In some embodiments, the composition is delivered at a skin delivery site that is proximal to where treatment is desired. In some embodiments, the composition is delivered at a skin delivery site that is distal to where treatment is desired. In some embodiments, the skin delivery site is where it is convenient to administer a drug. In some embodiments, the skin delivery site is where it is convenient to administer a drug and proximal to where treatment is desired. In some embodiments, the skin delivery site is where it is convenient to administer a drug and distal to where treatment is desired. In some embodiments, the skin delivery site is convenient for self-administration. In some embodiments, the skin delivery site is convenient for drug administration for the person administering a drug.
In some embodiments, the composition is administered at a volume of up to about 10 mL per site. In some embodiments, the volume is between about 2 mL and about 8 mL per site. In some embodiments, the volume is between about 4 mL and about 6 mL per site. In some embodiments, the volume is about 0.25, 0.5, 0.75, 1, 2, 3, 4, 5, 6, 7, 8, 9, 10, 11, 12, 13, 14 or 15 mL per site.
In some embodiments, the volume is dependent on the injection solution characteristics. In some embodiments, the volume is dependent on the viscosity of the IgG preparation. In some embodiments, the volume is dependent on the IgG concentration in the IgG preparation. In some embodiments, the volume is dependent on the limitation of the selected ID injection device.
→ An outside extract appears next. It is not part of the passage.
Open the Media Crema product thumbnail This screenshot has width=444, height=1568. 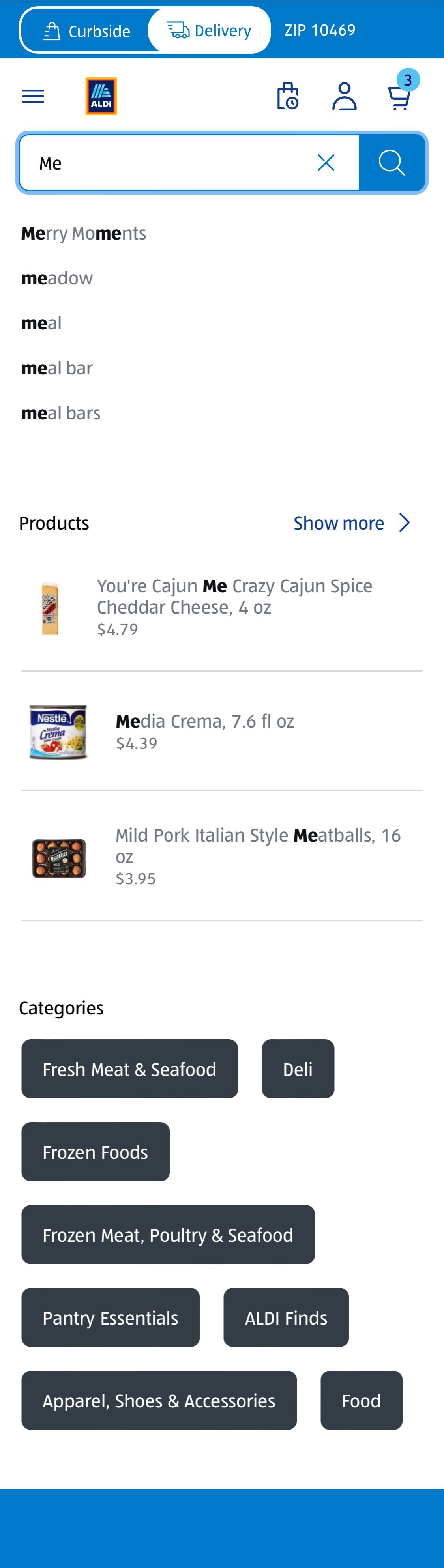[x=58, y=732]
In some embodiments, the duration and frequency of administration of the composition depend on, without limitation, the amount of IgG administered, how rapidly the IgG preparation is administered and the pharmacokinetics and pharmacodynamics of the IgG preparation. For example, in some embodiments, the duration of treatment can range from about 1 day to about 28 days. In some embodiments, the duration of treatment can be for about 1, 2, 3, 4, 5, 6, 7, 8, 9, 10, 11, 12, 13, 14, 15, 16, 17, 18, 19, 20, 21, 22, 23, 24, 25, 26, 27 or 28 days. In some embodiments, the duration of treatment can be for about 1 week to about 52 weeks. In some embodiments, the duration of treatment can be for about 5, 6, 7, 8, 9, 10, 11, 12, 13, 14, 15, 16, 17, 18, 19, 20, 21, 22, 23, 24, 25, 26, 27, 28, 29 or 30 weeks. In some embodiments, the duration of treatment is indefinite, for example, the lifetime of a patient. In some embodiments, the frequency of administration is daily. In some embodiments, the frequency of administration is once, twice, thrice or four times daily. In some embodiments, the frequency of administration is daily and the duration of treatment is indefinite. In some embodiments, the frequency of administration is once, twice, thrice or four times daily and the duration of treatment is indefinite.
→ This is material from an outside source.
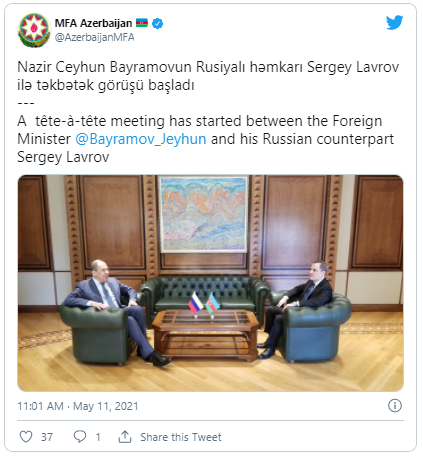
Task: Like the tweet with heart icon
Action: tap(26, 437)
In some embodiments, the composition comprises an IgG preparation for the treatment of a disease. In some embodiments, the disease comprises primary immunodeficiency. In some embodiments, the primary immunodeficiency comprises congenital agammaglobulinaemia and hypogammaglobulinaemia and idiopathic thrombocytopenic purpura. In some embodiments, the primary immunodeficiency is a pediatric primary immunodeficiency. In some embodiments, the pediatric primary immunodeficiency is hypogammaglobulinaemia associated with chronic lymphocyte leukaemia. In some embodiments, the pediatric primary immunodeficiency is hypogammaglobulinaemia associated with chronic lymphocyte leukaemia as part of HIV infection treatment in pediatric patients.
In some embodiments, the immunodeficiency is a variable common immunodeficiency. In some embodiments, the variable common immunodeficiency is deficiency of the IgG subclass. In some embodiments, the immunodeficiency is a secondary or acquired immunodeficiency. In some embodiments, the secondary or acquired immunodeficiency is due to infection, for example, by viruses such as cytomegalovirus, herpes zoster virus, human immunodeficiency virus. In some embodiments, the secondary or acquired immunodeficiency is due to a disease of autoimmune origin, for example, thrombocytopenic purpura, Kawasaki's Syndrome. In some embodiments, the IgG preparation can be used as an adjuvant in the treatment of Kawasaki's disease and in bone marrow transplant.
In some embodiments, the age of the subject is from about 18 years to about 70 years. The age of the subject may be 10, 15, 20, 25, 30, 35, 40, 45, 50, 55, 60, 65 or 70 years. In some embodiments, the age of the subject is lower than about 18 years. In some embodiments, the age of the subject is higher than about 70 years. In some embodiments, the composition enables treatment of pediatric patients. In some embodiments, the age of the pediatric patient can range from about 1 day to about 18 years. In some embodiments, the sex of the subject is a male. In some embodiments, the sex of the subject is a female.
In some embodiments, the composition can be administered in a hospital, a nursing home, an old age home or a pediatric care facility. In some embodiments, the composition can be administered at home. In some embodiments, the composition can be self-administered, administered by a health care worker or administered by a family member.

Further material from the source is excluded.